Before we wrap up, I want to talk to the girls who have a strained or distant relationship with their mom. Girls who have LONGED for their moms to notice or make effort to pursue them. The Bible says, “as much as it depends on you, be at peace with everyone”. Although there is ALWAYS hope, the hard truth is that some people have a really hard time admitting fault and being willing to change. For some of you, I know that your hearts feel broken because of this or the rejection you have faced or are still facing. My heart, and God’s heart, feels broken for you. 

The truth is that we can only do so much, and we can only go so far to make peace with others. The other person needs to do their part.
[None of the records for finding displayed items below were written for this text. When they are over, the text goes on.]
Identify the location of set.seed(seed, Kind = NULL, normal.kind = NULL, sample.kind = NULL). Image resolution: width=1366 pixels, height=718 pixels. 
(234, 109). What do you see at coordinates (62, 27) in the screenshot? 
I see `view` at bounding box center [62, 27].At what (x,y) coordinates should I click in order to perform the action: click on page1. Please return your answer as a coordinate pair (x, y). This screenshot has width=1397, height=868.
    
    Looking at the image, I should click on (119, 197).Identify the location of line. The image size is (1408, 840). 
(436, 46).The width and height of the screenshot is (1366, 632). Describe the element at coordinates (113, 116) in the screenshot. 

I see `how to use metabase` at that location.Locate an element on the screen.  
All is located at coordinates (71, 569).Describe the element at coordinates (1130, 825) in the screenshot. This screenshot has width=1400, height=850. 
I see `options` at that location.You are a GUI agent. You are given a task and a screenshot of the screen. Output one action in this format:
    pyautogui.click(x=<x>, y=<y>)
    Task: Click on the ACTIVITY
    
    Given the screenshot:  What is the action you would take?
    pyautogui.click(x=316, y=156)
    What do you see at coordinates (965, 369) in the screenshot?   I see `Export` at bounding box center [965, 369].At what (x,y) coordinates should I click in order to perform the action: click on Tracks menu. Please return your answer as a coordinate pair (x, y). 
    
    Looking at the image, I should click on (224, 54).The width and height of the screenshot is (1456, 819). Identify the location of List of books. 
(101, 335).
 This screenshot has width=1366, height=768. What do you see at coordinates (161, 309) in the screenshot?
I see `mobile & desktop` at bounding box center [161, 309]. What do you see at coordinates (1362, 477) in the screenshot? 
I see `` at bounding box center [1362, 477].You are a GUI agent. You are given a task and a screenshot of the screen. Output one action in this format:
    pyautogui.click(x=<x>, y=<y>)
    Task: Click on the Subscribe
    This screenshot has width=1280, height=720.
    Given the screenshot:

We can’t force someone into a close relationship, but we CAN forgive them for the lack of it – even if they never ask for it. 

Whatever your relationship with your mom is like now, or however you wish it could be, make sure to do what YOU can to seek peace and offer forgiveness. She needs it. You need it. I need it. But, remember also that you are NOT responsible for how the other person responds. If you try some of these things and your mom doesn’t respond well, that is NOT a reflection of how AMAZING and VALUABLE you are.

Unfortunately, some parents have brokenness so deep that it spills onto their children. But that is NOT your fault. And that does NOT define your future as an amazing woman of God, and even one day perhaps as a mom yourself! (It’s amazing!!)

It will take some work and some time, and some help from other people and other healthy life-giving relationships to be able to walk through and fully accept this. But I want you to know that no matter WHAT your relationship with your mom looks like, or what it will be like in the future, YOU are still WANTED, CHERISHED, CHOSEN by God. You are WONDERFULLY MADE and you have a FAMILY in Christ that will ALWAYS be cheering you on!


So, girls, go for a deeper, more honest, and more fun relationship with your mom. Odds are, she is pretty awesome! And I just KNOW that you are too.